Sterling Sells 65 pct Interest in Portion of Midia Block in Romanian Black Sea

Sterling Sells 65 pct Interest in Portion of Midia Block in Romanian Black Sea

Sterling Resources Ltd. announces that it has signed a sale and purchase agreement with ExxonMobil Exploration and Production Romania (“EMEPR”) and OMV Petrom for the sale of its 65 percent interest in a portion of the Block 15 Midia in the Romanian Black Sea (the “Sale Portion”).

The Sale Portion is on the southeastern margin of the block, in deeper waters and covers 125,000 gross acres, or 11 percent of the total area of the Midia and Pelican Concession. It contains the newly determined Anca and Maria prospects and is adjacent to EMEPR’s and OMV Petrom’s deep water Neptun block containing the Domino-1 gas discovery well some 35 kilometres to the southeast. As part of the same sale agreement, Sterling’s partner Petro Ventures Europe BV is also selling its 20 percent interest in the Sale Portion.

The consideration for the transaction payable to Sterling is US$29.25 million upon completion, a contingent payment of US$29.25 million upon satisfaction of certain conditions relating to a hydrocarbon discovery made on the Sale Portion, and a further contingent payment of US$19.5 million upon first commercial production from the Sale Portion. Completion is subject inter alia to governmental approvals.

The sale does not include any of the discoveries or other prospects in the Midia block and will not be affected in any way by the results of the Ioana-1 well currently being drilled. The previously announced process for the partial divestment of Sterling’s interest in the Luceafarul, Midia and Pelican blocks continues, excluding the Sale Portion. The Company will now not be proceeding with the possible sale of its interest in the Cladhan field in the UK North Sea.
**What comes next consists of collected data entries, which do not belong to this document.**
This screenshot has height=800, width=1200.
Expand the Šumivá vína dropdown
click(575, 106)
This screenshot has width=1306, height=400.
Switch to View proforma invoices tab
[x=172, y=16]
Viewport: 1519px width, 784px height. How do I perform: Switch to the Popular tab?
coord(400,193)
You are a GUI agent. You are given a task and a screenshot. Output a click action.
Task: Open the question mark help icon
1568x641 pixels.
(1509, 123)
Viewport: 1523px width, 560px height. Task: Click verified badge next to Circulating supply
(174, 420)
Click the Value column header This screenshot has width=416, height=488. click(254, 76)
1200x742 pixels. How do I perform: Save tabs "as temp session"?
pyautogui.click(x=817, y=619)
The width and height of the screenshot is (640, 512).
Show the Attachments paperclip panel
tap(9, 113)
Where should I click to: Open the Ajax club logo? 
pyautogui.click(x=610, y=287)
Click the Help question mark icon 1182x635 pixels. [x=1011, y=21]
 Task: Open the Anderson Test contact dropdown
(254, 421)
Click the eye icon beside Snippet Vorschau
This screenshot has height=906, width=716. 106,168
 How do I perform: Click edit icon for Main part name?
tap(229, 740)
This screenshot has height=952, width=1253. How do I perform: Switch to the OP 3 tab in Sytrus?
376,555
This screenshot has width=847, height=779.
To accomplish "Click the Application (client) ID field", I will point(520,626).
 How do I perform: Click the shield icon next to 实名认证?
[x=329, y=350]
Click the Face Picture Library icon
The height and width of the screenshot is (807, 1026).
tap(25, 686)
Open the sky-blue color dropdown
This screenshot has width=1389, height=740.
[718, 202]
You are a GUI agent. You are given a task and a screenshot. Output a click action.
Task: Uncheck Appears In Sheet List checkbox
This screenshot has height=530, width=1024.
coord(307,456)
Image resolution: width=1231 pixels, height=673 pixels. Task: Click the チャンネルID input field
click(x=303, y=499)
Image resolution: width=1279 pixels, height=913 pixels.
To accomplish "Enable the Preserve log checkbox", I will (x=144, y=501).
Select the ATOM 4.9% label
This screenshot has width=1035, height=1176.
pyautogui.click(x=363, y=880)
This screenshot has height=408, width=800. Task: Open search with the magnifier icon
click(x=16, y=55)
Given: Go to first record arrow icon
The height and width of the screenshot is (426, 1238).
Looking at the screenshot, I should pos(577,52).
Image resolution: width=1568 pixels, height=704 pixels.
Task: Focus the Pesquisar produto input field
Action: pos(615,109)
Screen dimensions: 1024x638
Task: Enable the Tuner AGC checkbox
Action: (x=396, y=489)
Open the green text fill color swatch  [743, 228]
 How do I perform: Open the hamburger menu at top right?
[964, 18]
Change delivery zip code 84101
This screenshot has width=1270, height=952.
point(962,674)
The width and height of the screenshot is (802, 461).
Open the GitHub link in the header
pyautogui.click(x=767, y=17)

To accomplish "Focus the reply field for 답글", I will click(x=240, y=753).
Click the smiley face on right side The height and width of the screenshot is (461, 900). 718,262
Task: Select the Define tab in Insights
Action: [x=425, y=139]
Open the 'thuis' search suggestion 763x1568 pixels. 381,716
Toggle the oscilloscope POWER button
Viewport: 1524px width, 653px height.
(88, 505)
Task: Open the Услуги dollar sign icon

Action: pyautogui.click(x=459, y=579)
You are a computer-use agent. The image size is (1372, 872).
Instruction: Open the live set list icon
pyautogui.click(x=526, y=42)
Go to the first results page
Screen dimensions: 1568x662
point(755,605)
This carve-out and sale of an area in deeper waters allows us to focus on the development and exploration of fields and prospects in shallower waters, where drilling and construction should be less expensive,” stated Mike Azancot, Sterling’s President and CEO. “This transaction is additional evidence of the rapidly growing industry interest in the Romanian Black Sea as a new hydrocarbon region where Sterling has a material presence,” added Mr. Azancot.